Once you have read the listing below, write all of it out again exactly.

*** Opening Records for this task ***

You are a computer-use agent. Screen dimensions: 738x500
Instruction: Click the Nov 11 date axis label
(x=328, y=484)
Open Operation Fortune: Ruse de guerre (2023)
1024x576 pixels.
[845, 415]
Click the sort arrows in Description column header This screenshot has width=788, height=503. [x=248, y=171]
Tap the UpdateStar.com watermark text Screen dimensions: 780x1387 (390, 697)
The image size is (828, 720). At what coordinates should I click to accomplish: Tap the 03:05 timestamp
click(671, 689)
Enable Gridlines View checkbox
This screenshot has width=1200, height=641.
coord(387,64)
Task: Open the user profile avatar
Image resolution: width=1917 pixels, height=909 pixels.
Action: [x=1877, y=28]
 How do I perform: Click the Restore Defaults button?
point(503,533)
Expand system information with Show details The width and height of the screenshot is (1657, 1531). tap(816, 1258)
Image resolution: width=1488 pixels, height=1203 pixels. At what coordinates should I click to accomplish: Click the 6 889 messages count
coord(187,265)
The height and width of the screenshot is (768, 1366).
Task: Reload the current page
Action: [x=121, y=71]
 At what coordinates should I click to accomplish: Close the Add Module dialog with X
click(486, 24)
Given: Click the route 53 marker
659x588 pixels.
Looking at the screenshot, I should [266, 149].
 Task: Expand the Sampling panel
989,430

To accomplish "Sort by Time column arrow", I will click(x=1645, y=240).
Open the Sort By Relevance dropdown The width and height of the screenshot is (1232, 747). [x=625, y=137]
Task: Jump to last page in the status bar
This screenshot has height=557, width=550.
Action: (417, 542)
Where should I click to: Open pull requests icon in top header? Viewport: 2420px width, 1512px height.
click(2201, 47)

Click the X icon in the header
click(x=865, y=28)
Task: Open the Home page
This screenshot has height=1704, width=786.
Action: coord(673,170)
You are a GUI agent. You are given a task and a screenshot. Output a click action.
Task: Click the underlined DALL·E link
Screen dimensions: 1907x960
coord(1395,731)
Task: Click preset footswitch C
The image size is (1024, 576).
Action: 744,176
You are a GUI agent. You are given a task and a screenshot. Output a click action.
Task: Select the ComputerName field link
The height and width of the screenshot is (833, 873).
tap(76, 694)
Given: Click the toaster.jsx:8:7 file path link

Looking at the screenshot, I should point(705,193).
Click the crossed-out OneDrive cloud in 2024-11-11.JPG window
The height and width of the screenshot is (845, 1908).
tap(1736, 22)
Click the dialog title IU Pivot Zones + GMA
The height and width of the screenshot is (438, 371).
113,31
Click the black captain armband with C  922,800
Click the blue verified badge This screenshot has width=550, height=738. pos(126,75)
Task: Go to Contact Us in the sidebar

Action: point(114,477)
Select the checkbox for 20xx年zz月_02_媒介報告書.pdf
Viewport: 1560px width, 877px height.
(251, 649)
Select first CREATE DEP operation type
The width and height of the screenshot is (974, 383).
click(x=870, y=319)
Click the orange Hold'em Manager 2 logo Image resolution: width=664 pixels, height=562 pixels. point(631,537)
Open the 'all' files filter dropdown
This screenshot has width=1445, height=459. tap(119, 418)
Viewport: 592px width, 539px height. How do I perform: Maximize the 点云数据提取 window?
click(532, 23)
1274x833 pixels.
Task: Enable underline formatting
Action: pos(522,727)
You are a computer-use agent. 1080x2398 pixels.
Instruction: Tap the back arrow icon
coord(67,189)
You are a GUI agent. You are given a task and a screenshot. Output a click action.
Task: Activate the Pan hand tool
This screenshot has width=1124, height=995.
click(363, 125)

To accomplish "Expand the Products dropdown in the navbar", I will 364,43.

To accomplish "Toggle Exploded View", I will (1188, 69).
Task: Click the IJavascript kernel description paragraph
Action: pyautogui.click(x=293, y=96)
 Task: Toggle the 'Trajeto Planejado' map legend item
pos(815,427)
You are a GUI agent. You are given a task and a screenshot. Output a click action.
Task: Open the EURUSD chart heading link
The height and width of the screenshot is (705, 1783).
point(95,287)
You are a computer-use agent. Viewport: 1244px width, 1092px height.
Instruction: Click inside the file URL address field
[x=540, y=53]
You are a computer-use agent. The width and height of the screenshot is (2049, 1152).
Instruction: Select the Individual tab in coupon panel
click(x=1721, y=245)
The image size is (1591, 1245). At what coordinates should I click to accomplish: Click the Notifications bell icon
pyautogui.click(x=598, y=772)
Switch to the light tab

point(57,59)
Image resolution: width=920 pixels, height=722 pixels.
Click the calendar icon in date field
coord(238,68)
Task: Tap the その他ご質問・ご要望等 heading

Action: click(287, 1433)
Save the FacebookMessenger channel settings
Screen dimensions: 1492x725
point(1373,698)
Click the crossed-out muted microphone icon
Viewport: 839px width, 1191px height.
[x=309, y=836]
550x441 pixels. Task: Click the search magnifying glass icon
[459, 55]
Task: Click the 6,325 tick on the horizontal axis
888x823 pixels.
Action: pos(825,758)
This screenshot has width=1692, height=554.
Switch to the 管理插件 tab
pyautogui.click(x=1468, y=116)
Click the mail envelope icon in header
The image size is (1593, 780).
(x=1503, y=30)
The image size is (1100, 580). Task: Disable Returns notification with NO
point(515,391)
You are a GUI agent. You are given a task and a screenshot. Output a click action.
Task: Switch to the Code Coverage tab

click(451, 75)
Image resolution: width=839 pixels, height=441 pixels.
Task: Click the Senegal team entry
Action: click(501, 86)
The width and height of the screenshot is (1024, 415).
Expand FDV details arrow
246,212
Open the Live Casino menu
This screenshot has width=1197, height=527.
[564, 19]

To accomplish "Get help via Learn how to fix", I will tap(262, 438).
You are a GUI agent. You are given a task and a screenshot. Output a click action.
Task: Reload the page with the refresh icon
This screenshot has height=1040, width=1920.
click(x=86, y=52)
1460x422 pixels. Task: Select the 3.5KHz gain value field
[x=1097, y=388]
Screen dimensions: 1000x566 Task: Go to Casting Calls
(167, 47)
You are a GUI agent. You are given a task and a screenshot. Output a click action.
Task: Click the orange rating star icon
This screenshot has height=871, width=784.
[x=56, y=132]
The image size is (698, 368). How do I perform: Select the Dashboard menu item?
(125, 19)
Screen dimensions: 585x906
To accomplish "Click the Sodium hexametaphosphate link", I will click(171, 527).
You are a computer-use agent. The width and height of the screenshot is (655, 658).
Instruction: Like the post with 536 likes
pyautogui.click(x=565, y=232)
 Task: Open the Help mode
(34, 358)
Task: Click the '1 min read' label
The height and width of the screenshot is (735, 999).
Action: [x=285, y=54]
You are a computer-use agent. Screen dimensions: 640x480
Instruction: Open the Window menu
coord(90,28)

*** Closing Records for this task ***

Task answer –
You are a computer-use agent. Screen dimensions: 738x500
Instruction: Click the Nov 11 date axis label
(x=328, y=484)
Open Operation Fortune: Ruse de guerre (2023)
1024x576 pixels.
[845, 415]
Click the sort arrows in Description column header This screenshot has width=788, height=503. [x=248, y=171]
Tap the UpdateStar.com watermark text Screen dimensions: 780x1387 (390, 697)
The image size is (828, 720). At what coordinates should I click to accomplish: Tap the 03:05 timestamp
click(671, 689)
Enable Gridlines View checkbox
This screenshot has width=1200, height=641.
coord(387,64)
Task: Open the user profile avatar
Image resolution: width=1917 pixels, height=909 pixels.
Action: [x=1877, y=28]
 How do I perform: Click the Restore Defaults button?
point(503,533)
Expand system information with Show details The width and height of the screenshot is (1657, 1531). tap(816, 1258)
Image resolution: width=1488 pixels, height=1203 pixels. At what coordinates should I click to accomplish: Click the 6 889 messages count
coord(187,265)
The height and width of the screenshot is (768, 1366).
Task: Reload the current page
Action: [x=121, y=71]
 At what coordinates should I click to accomplish: Close the Add Module dialog with X
click(486, 24)
Given: Click the route 53 marker
659x588 pixels.
Looking at the screenshot, I should [266, 149].
 Task: Expand the Sampling panel
989,430

To accomplish "Sort by Time column arrow", I will click(x=1645, y=240).
Open the Sort By Relevance dropdown The width and height of the screenshot is (1232, 747). [x=625, y=137]
Task: Jump to last page in the status bar
This screenshot has height=557, width=550.
Action: (417, 542)
Where should I click to: Open pull requests icon in top header? Viewport: 2420px width, 1512px height.
click(2201, 47)

Click the X icon in the header
click(x=865, y=28)
Task: Open the Home page
This screenshot has height=1704, width=786.
Action: coord(673,170)
You are a GUI agent. You are given a task and a screenshot. Output a click action.
Task: Click the underlined DALL·E link
Screen dimensions: 1907x960
coord(1395,731)
Task: Click preset footswitch C
The image size is (1024, 576).
Action: 744,176
You are a GUI agent. You are given a task and a screenshot. Output a click action.
Task: Select the ComputerName field link
The height and width of the screenshot is (833, 873).
tap(76, 694)
Given: Click the toaster.jsx:8:7 file path link

Looking at the screenshot, I should point(705,193).
Click the crossed-out OneDrive cloud in 2024-11-11.JPG window
The height and width of the screenshot is (845, 1908).
tap(1736, 22)
Click the dialog title IU Pivot Zones + GMA
The height and width of the screenshot is (438, 371).
113,31
Click the black captain armband with C  922,800
Click the blue verified badge This screenshot has width=550, height=738. pos(126,75)
Task: Go to Contact Us in the sidebar

Action: point(114,477)
Select the checkbox for 20xx年zz月_02_媒介報告書.pdf
Viewport: 1560px width, 877px height.
(251, 649)
Select first CREATE DEP operation type
The width and height of the screenshot is (974, 383).
click(x=870, y=319)
Click the orange Hold'em Manager 2 logo Image resolution: width=664 pixels, height=562 pixels. point(631,537)
Open the 'all' files filter dropdown
This screenshot has width=1445, height=459. tap(119, 418)
Viewport: 592px width, 539px height. How do I perform: Maximize the 点云数据提取 window?
click(532, 23)
1274x833 pixels.
Task: Enable underline formatting
Action: pos(522,727)
You are a computer-use agent. 1080x2398 pixels.
Instruction: Tap the back arrow icon
coord(67,189)
You are a GUI agent. You are given a task and a screenshot. Output a click action.
Task: Activate the Pan hand tool
This screenshot has width=1124, height=995.
click(363, 125)

To accomplish "Expand the Products dropdown in the navbar", I will 364,43.

To accomplish "Toggle Exploded View", I will (1188, 69).
Task: Click the IJavascript kernel description paragraph
Action: pyautogui.click(x=293, y=96)
 Task: Toggle the 'Trajeto Planejado' map legend item
pos(815,427)
You are a GUI agent. You are given a task and a screenshot. Output a click action.
Task: Open the EURUSD chart heading link
The height and width of the screenshot is (705, 1783).
point(95,287)
You are a computer-use agent. Viewport: 1244px width, 1092px height.
Instruction: Click inside the file URL address field
[x=540, y=53]
You are a computer-use agent. The width and height of the screenshot is (2049, 1152).
Instruction: Select the Individual tab in coupon panel
click(x=1721, y=245)
The image size is (1591, 1245). At what coordinates should I click to accomplish: Click the Notifications bell icon
pyautogui.click(x=598, y=772)
Switch to the light tab

point(57,59)
Image resolution: width=920 pixels, height=722 pixels.
Click the calendar icon in date field
coord(238,68)
Task: Tap the その他ご質問・ご要望等 heading

Action: click(287, 1433)
Save the FacebookMessenger channel settings
Screen dimensions: 1492x725
point(1373,698)
Click the crossed-out muted microphone icon
Viewport: 839px width, 1191px height.
[x=309, y=836]
550x441 pixels. Task: Click the search magnifying glass icon
[459, 55]
Task: Click the 6,325 tick on the horizontal axis
888x823 pixels.
Action: pos(825,758)
This screenshot has width=1692, height=554.
Switch to the 管理插件 tab
pyautogui.click(x=1468, y=116)
Click the mail envelope icon in header
The image size is (1593, 780).
(x=1503, y=30)
The image size is (1100, 580). Task: Disable Returns notification with NO
point(515,391)
You are a GUI agent. You are given a task and a screenshot. Output a click action.
Task: Switch to the Code Coverage tab

click(451, 75)
Image resolution: width=839 pixels, height=441 pixels.
Task: Click the Senegal team entry
Action: click(501, 86)
The width and height of the screenshot is (1024, 415).
Expand FDV details arrow
246,212
Open the Live Casino menu
This screenshot has width=1197, height=527.
[564, 19]

To accomplish "Get help via Learn how to fix", I will tap(262, 438).
You are a GUI agent. You are given a task and a screenshot. Output a click action.
Task: Reload the page with the refresh icon
This screenshot has height=1040, width=1920.
click(x=86, y=52)
1460x422 pixels. Task: Select the 3.5KHz gain value field
[x=1097, y=388]
Screen dimensions: 1000x566 Task: Go to Casting Calls
(167, 47)
You are a GUI agent. You are given a task and a screenshot. Output a click action.
Task: Click the orange rating star icon
This screenshot has height=871, width=784.
[x=56, y=132]
The image size is (698, 368). How do I perform: Select the Dashboard menu item?
(125, 19)
Screen dimensions: 585x906
To accomplish "Click the Sodium hexametaphosphate link", I will click(171, 527).
You are a computer-use agent. The width and height of the screenshot is (655, 658).
Instruction: Like the post with 536 likes
pyautogui.click(x=565, y=232)
 Task: Open the Help mode
(34, 358)
Task: Click the '1 min read' label
The height and width of the screenshot is (735, 999).
Action: [x=285, y=54]
You are a computer-use agent. Screen dimensions: 640x480
Instruction: Open the Window menu
coord(90,28)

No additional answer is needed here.